Exercise details
Rewrite the items from the line with "Screen dimensions: 277x271" through the end of the items, changing "tweet" to "post" and keeping everything else the same. Leave the pictures out of your answer.

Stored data
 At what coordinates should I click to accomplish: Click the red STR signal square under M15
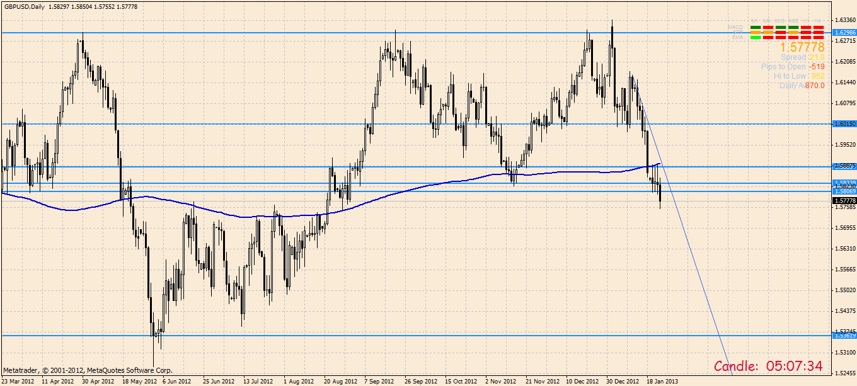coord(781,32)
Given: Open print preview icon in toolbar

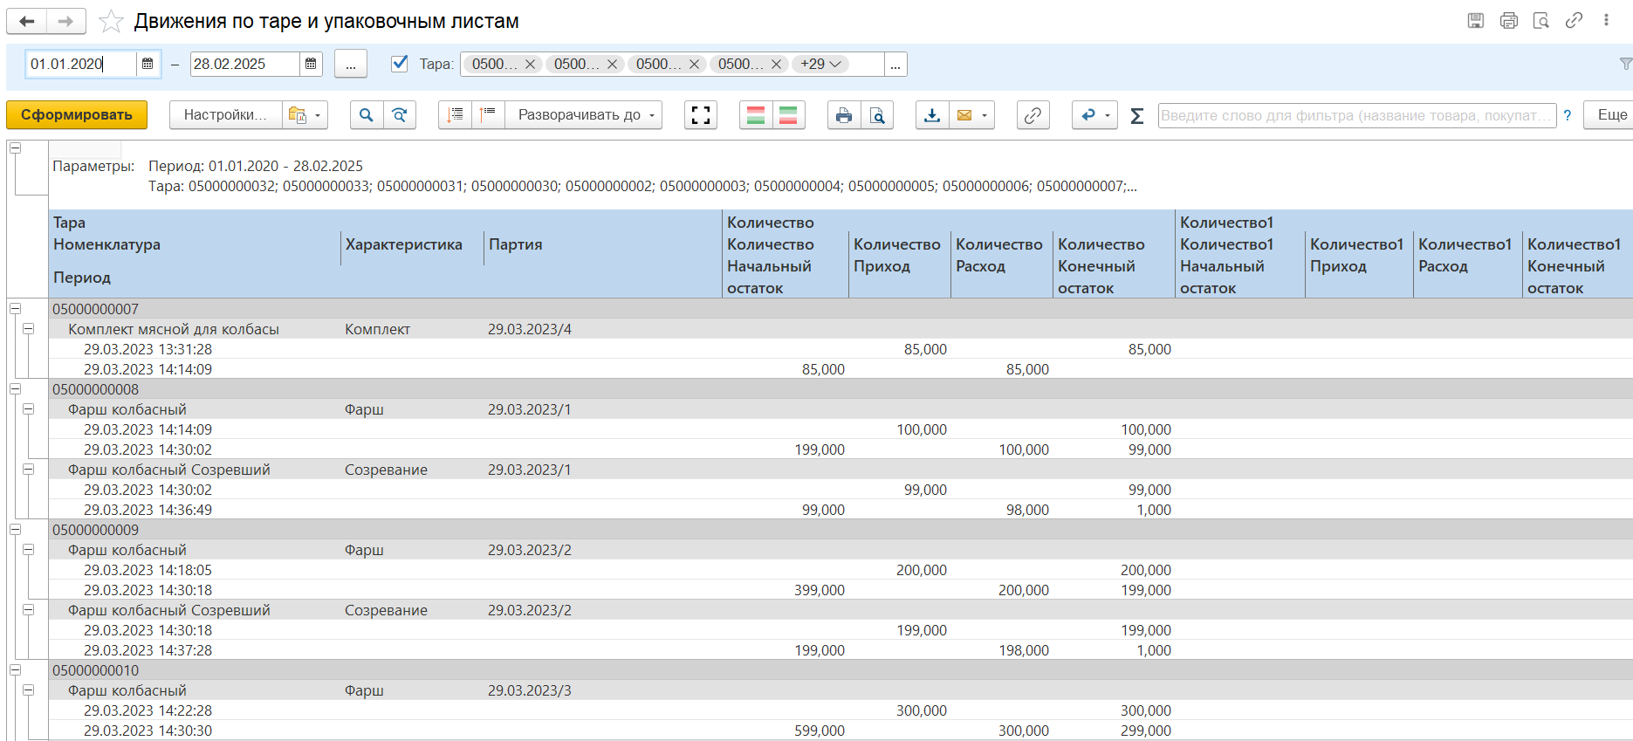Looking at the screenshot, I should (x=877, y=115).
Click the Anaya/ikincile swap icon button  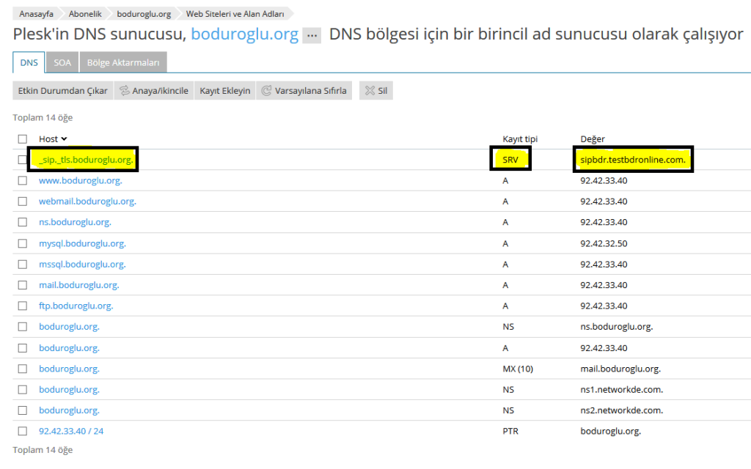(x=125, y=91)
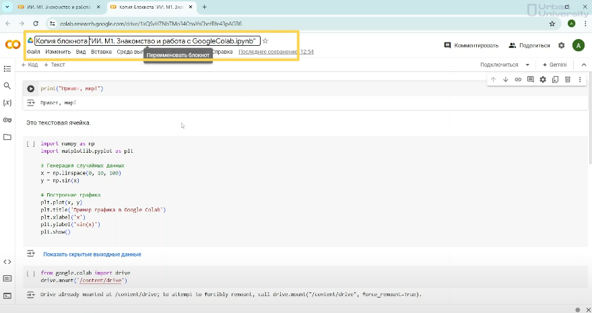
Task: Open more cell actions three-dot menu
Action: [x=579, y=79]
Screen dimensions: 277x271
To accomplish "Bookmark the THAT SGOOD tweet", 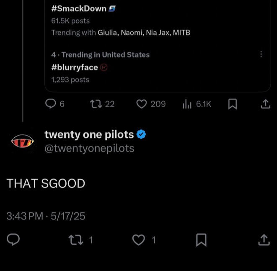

Final result
Screen dimensions: 277x271
To accomplish "Bookmark the THAT SGOOD post", 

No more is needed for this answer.